The day passed by, and I didn't even notice.
Now it's been two years and I didn't even notice.
No one brought it up to me and I still didn't even notice.
Maybe because there's no stone on the ground.
There's no where for me to place flowers if I chose.
So when the day comes I barely think of it.
Is it bad to say that him being gone for my life only hurts me at random times?
I love him and I miss him.
And when I stare at my son too long, it comes back at me.
Half of my entire family is gone.
Wiped out in less than ten years out of my twenty years of life.
And it hurts so much to think of how alone I already am.
And how I didn't even notice.
It had been two years since he died.
August 30th?
Or was the 29th?

F u c k.

Just fuck it!

I don't want to remember the day.
But I can't remember it anyway.
And that hurts because it's not marked on a grave.
My own flesh and blood, my own father's name.
His birth date.
And this date I can't remember.
It doesn't stick with me.
It doesn't seem real.
It probably never will seem real.
We weren't closest of family but I loved him.
Never told him how much he hurt me to his face.
Because I loved him too much and I just didn't know how to say the words.

I didn't tell him how I felt until two days before he died.
And then he passed away, I knew it was inevitable but it still broke me in half.
My broken heart smashes on the broken sidewalk for everyone to stare and gawk at it's contents.
I miss him.
My dad, father, a man whom did in his own ways help raise me.
He wasn't perfect, never a saint.
But he was my father and he also wasn't the worst person in the world.
He didn't beat me every night.
He didn't hit me, ground me or hurt me ever in my entire life.
He drank, broke his own heart several times again but he never left me.
He called me every time he had the chance.
Sometimes we got on each other's nerves but that's expected.
And he loved my mother, I know he did with all his heart.
But it was too bad that his first wife still had a huge chunk of that heart.
She died young, left my father with my two older siblings.
Whom his mother took to raising while my father, still a teenager took to work two jobs at the same time.
Had two more children with another woman.
And by time the oldest of those two was nine, he had met my mother and had me.
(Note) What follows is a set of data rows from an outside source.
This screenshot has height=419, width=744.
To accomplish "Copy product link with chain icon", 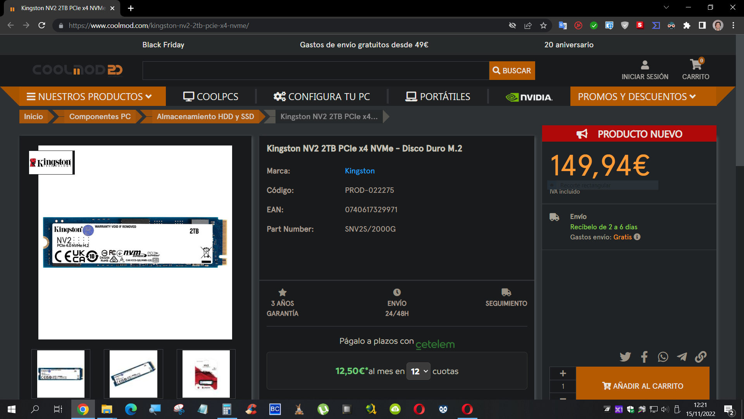I will 701,357.
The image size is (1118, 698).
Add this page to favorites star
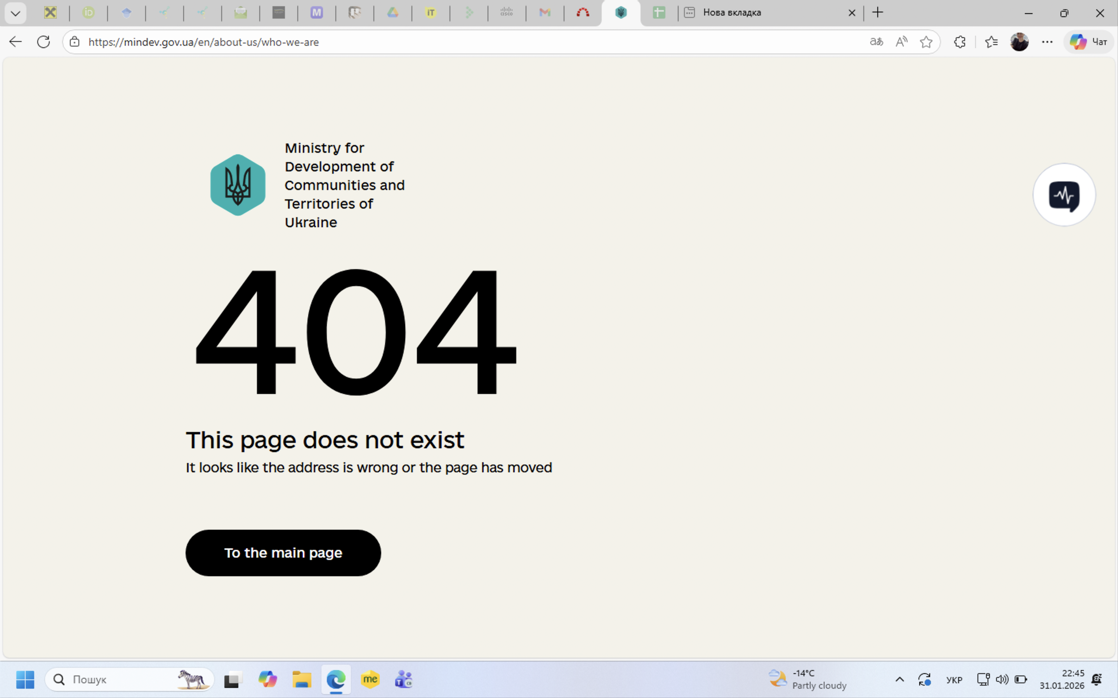click(x=926, y=42)

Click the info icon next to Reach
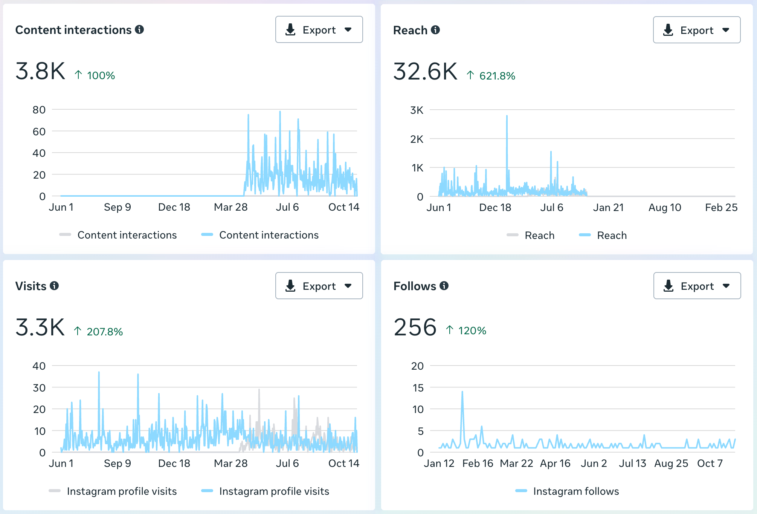[435, 30]
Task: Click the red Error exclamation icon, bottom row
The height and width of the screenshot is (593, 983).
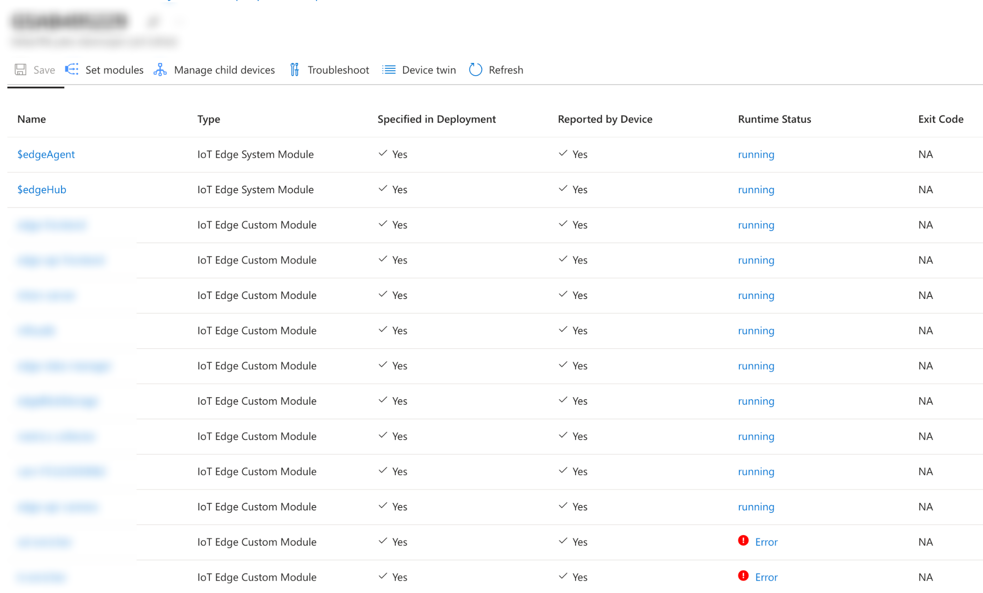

But that was twenty years ago.
And now I'm going on twenty-one in November.
And it's been two years since my father died.
The day passed by quietly, just like dying itself.
I don't know the date.
It was at the end of August.
And no one told me.
It was refreshing but heartbreaking all the same.
Because not only did no one remind me about the day.
But I didn't know it happened until I realized it was the beginning of September and my father's birthday is the 14th.
Maybe I should wish him a. . .

And there is it, the reminder.
Just hanging over my head.
Reminding me that half of my family is dead.
Including my own father, flesh and blood.
Grandparents are one thing but my father never got to meet my son.
And it hurts, it hurts so much.
Even when I get married, he won't walk me down the aisle.
And I'm glad that I never told him that he couldn't.
Because I would give anything if he could.

The day passed and I didn't even notice.
He died two years ago and I didn't even notice.
It has been two years since I saw my father alive.
And it hurts to think about it, it hurts every time.